What the task asks: Reproduce the lines below verbatim, everything from the first one down to the line containing "click(1402, 810)", both ends included, and leave the pictures out of your copy.

Data items

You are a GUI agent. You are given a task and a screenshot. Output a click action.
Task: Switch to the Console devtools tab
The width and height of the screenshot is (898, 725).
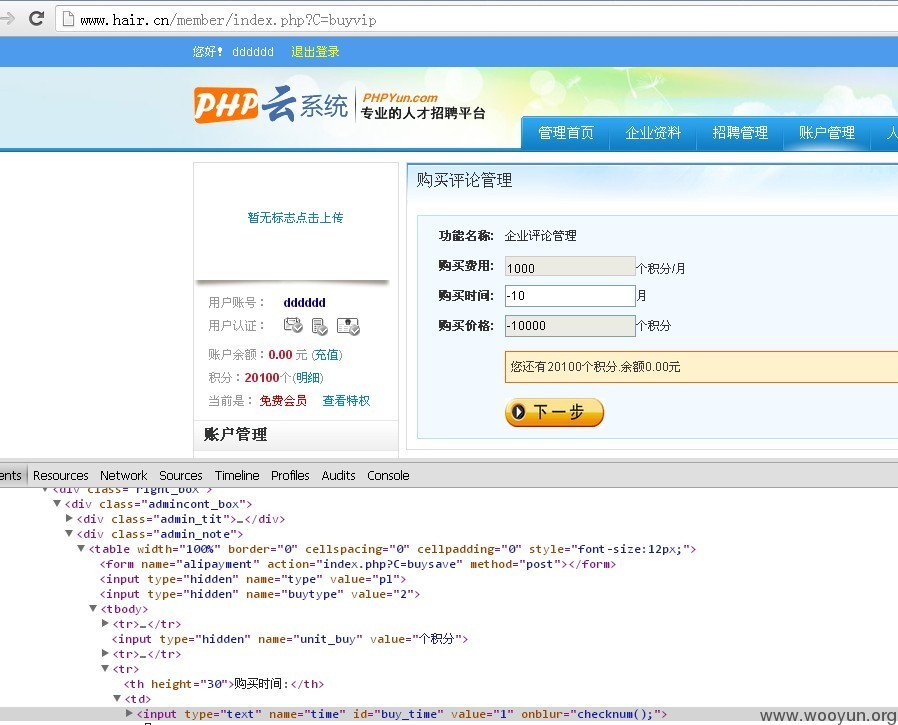click(x=388, y=475)
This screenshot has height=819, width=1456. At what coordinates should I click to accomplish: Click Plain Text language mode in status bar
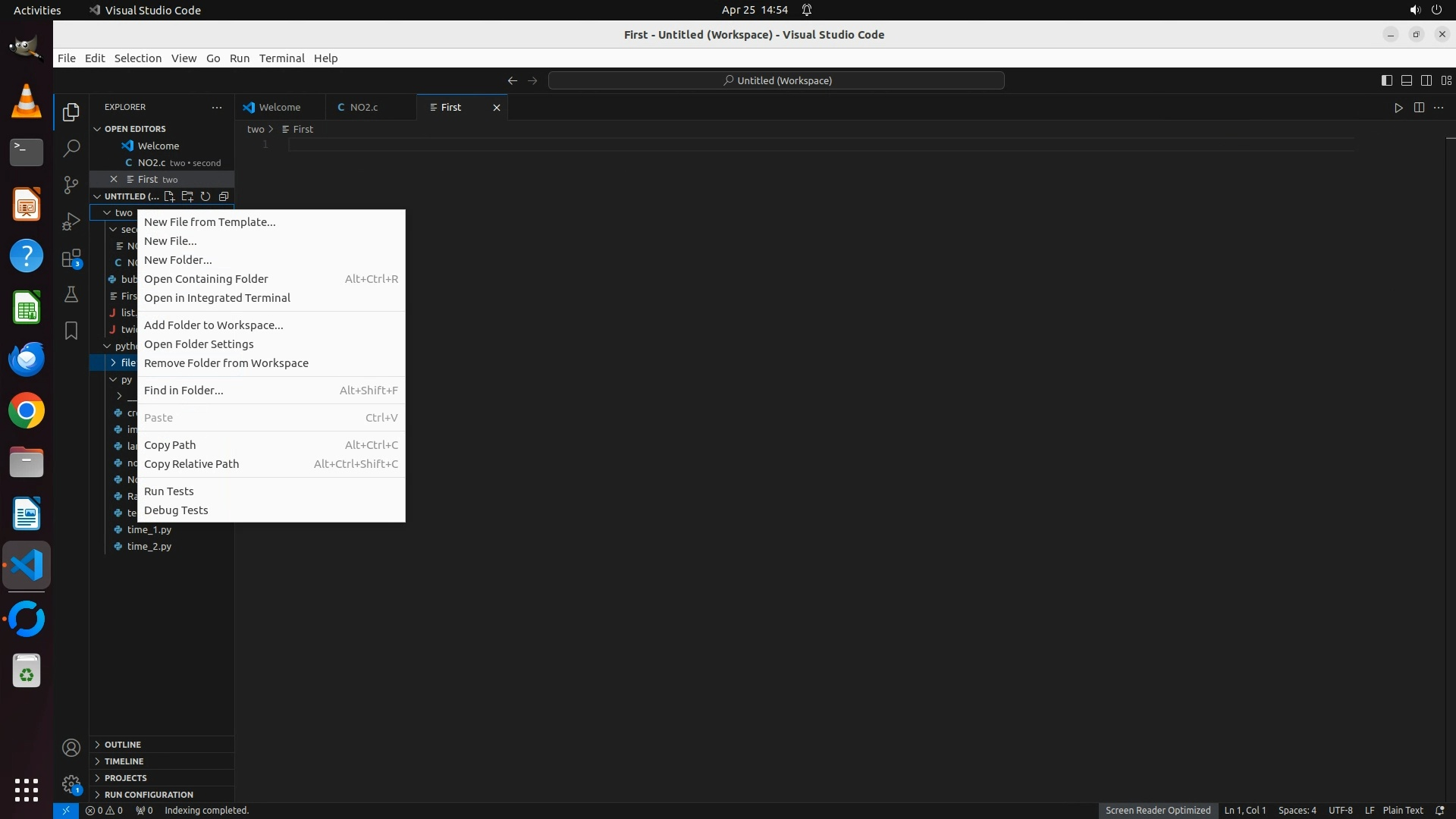click(1402, 810)
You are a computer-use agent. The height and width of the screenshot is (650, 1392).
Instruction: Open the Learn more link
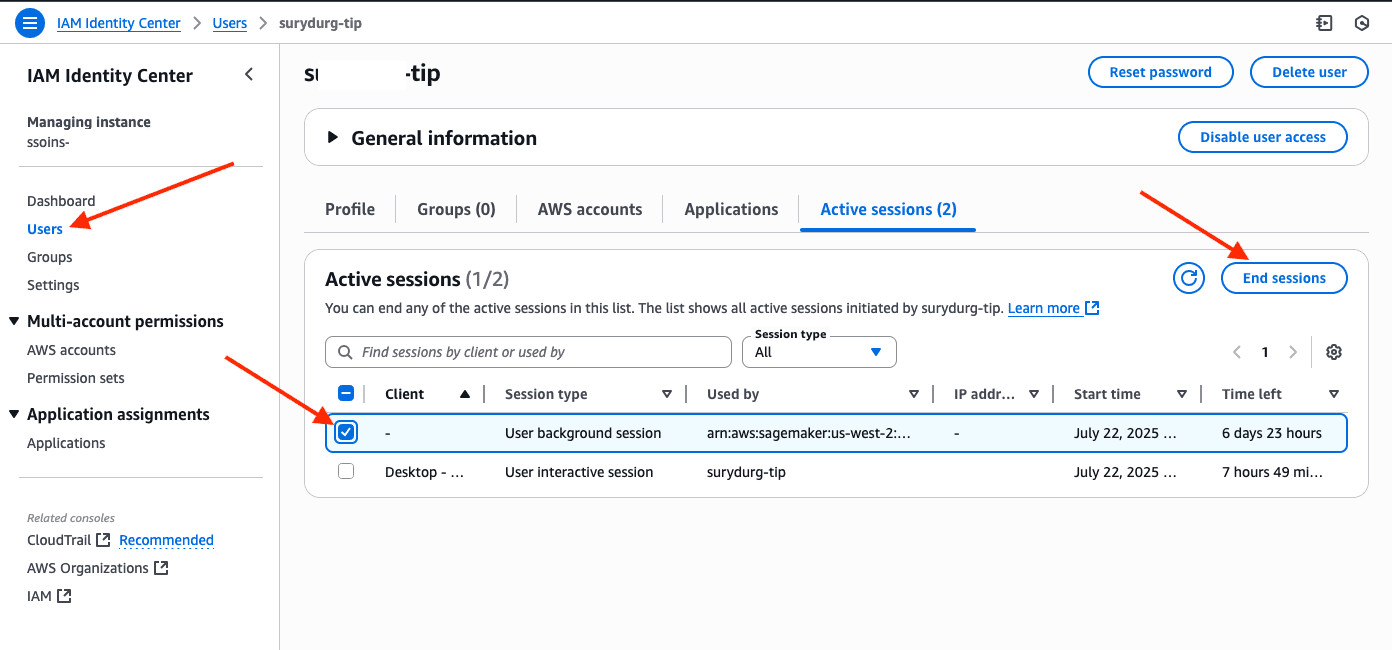click(x=1044, y=308)
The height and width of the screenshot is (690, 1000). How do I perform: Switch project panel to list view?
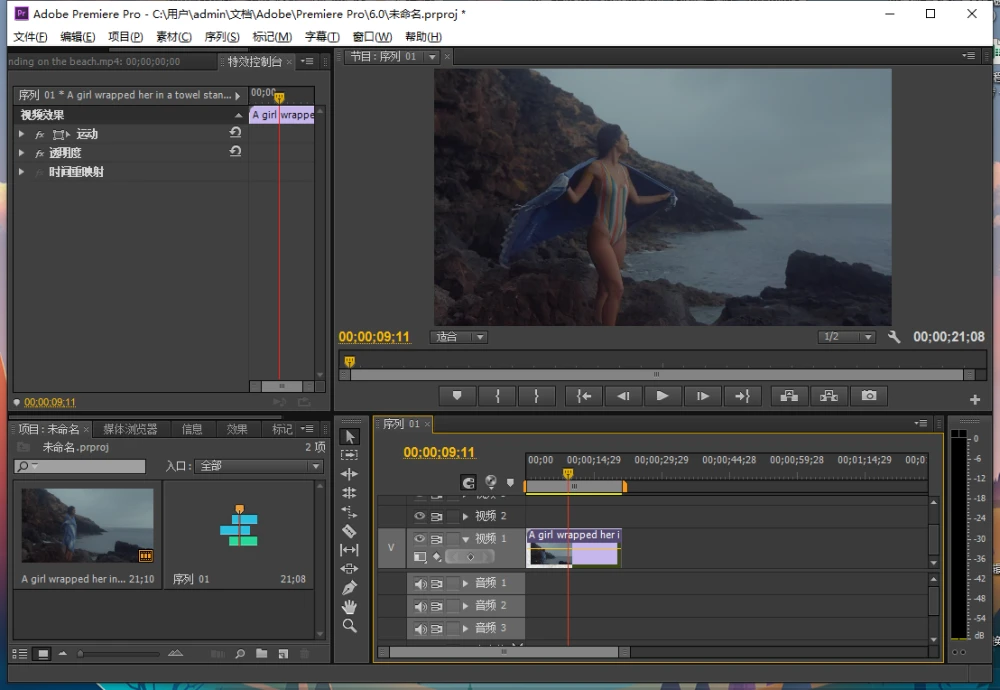pyautogui.click(x=20, y=654)
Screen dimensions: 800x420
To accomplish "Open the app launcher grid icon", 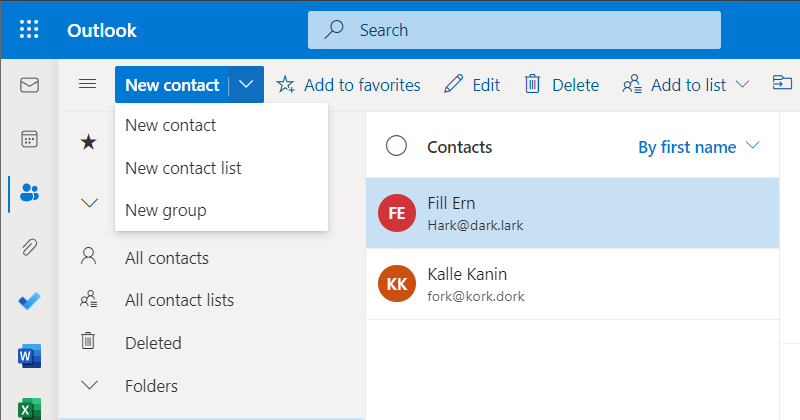I will click(x=29, y=30).
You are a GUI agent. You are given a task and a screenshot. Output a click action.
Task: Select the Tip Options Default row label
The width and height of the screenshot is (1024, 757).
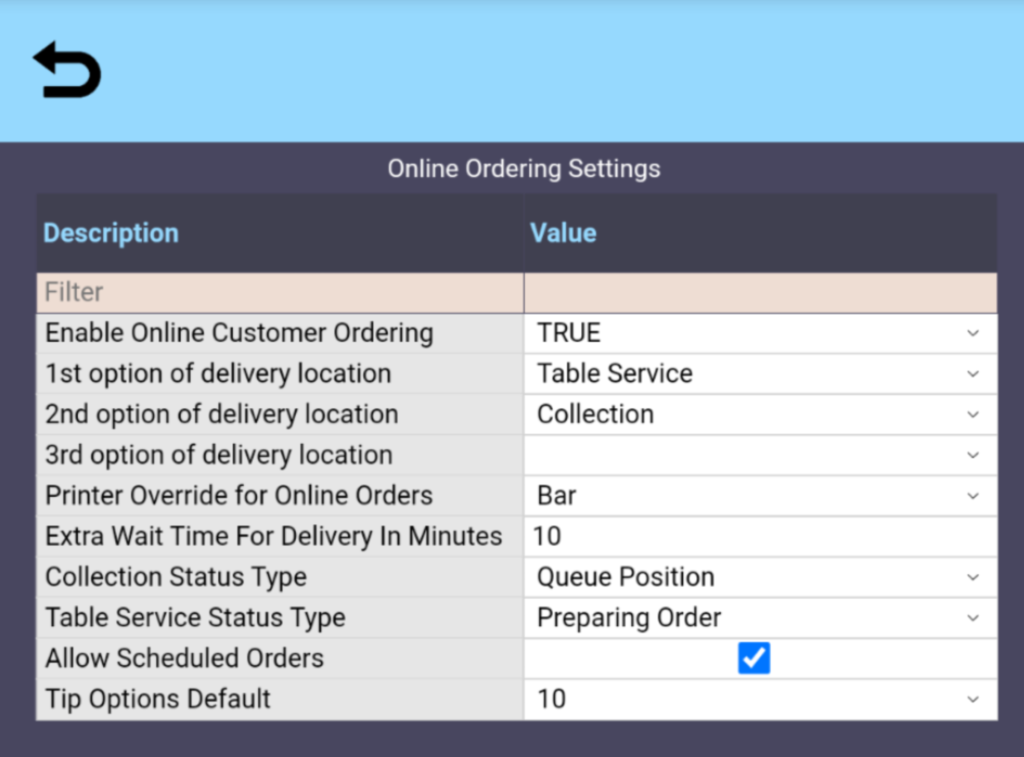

Response for this exercise:
You are a GUI agent. You are given a task and a screenshot. Output a click action.
Task: Switch to the Console devtools tab
The width and height of the screenshot is (898, 725).
click(x=388, y=475)
This screenshot has height=819, width=1456. At what coordinates should I click to accomplish: Click Plain Text language mode in status bar
click(1402, 810)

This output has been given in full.